● **WHAT YOU NEED TO DO**
All records that follow are to be restated exactly.

● **RECORDS FOR THIS TASK**
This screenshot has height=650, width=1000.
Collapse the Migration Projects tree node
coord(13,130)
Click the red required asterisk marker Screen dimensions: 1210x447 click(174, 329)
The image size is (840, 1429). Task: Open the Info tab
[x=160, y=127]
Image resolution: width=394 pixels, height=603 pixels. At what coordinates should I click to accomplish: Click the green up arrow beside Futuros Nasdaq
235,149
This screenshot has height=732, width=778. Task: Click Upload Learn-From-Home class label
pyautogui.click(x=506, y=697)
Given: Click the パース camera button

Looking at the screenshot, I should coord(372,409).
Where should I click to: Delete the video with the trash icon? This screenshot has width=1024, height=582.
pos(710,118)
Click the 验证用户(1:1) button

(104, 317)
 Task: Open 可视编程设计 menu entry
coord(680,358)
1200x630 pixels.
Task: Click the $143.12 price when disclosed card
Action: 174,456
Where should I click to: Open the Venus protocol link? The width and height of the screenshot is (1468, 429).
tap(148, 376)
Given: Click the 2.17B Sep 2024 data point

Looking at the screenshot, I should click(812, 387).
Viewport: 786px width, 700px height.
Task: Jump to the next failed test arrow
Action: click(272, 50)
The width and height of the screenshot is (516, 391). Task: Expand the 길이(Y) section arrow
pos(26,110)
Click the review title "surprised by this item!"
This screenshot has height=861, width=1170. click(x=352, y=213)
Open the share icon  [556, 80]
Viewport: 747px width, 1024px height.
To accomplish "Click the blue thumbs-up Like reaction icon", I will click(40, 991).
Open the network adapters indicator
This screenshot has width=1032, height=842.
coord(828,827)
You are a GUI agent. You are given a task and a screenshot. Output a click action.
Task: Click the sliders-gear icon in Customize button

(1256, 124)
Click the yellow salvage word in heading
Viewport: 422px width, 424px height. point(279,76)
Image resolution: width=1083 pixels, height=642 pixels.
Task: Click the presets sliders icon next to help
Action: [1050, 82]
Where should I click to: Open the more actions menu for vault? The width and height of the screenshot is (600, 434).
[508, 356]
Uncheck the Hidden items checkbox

● **SOLVED EXERCISE**
This screenshot has height=650, width=1000.
Collapse the Migration Projects tree node
coord(13,130)
Click the red required asterisk marker Screen dimensions: 1210x447 click(174, 329)
The image size is (840, 1429). Task: Open the Info tab
[x=160, y=127]
Image resolution: width=394 pixels, height=603 pixels. At what coordinates should I click to accomplish: Click the green up arrow beside Futuros Nasdaq
235,149
This screenshot has height=732, width=778. Task: Click Upload Learn-From-Home class label
pyautogui.click(x=506, y=697)
Given: Click the パース camera button

Looking at the screenshot, I should coord(372,409).
Where should I click to: Delete the video with the trash icon? This screenshot has width=1024, height=582.
pos(710,118)
Click the 验证用户(1:1) button

(104, 317)
 Task: Open 可视编程设计 menu entry
coord(680,358)
1200x630 pixels.
Task: Click the $143.12 price when disclosed card
Action: 174,456
Where should I click to: Open the Venus protocol link? The width and height of the screenshot is (1468, 429).
tap(148, 376)
Given: Click the 2.17B Sep 2024 data point

Looking at the screenshot, I should click(812, 387).
Viewport: 786px width, 700px height.
Task: Jump to the next failed test arrow
Action: click(272, 50)
The width and height of the screenshot is (516, 391). Task: Expand the 길이(Y) section arrow
pos(26,110)
Click the review title "surprised by this item!"
This screenshot has height=861, width=1170. click(x=352, y=213)
Open the share icon  [556, 80]
Viewport: 747px width, 1024px height.
To accomplish "Click the blue thumbs-up Like reaction icon", I will click(40, 991).
Open the network adapters indicator
This screenshot has width=1032, height=842.
coord(828,827)
You are a GUI agent. You are given a task and a screenshot. Output a click action.
Task: Click the sliders-gear icon in Customize button

(1256, 124)
Click the yellow salvage word in heading
Viewport: 422px width, 424px height. point(279,76)
Image resolution: width=1083 pixels, height=642 pixels.
Task: Click the presets sliders icon next to help
Action: [1050, 82]
Where should I click to: Open the more actions menu for vault? The width and height of the screenshot is (600, 434).
[508, 356]
Uncheck the Hidden items checkbox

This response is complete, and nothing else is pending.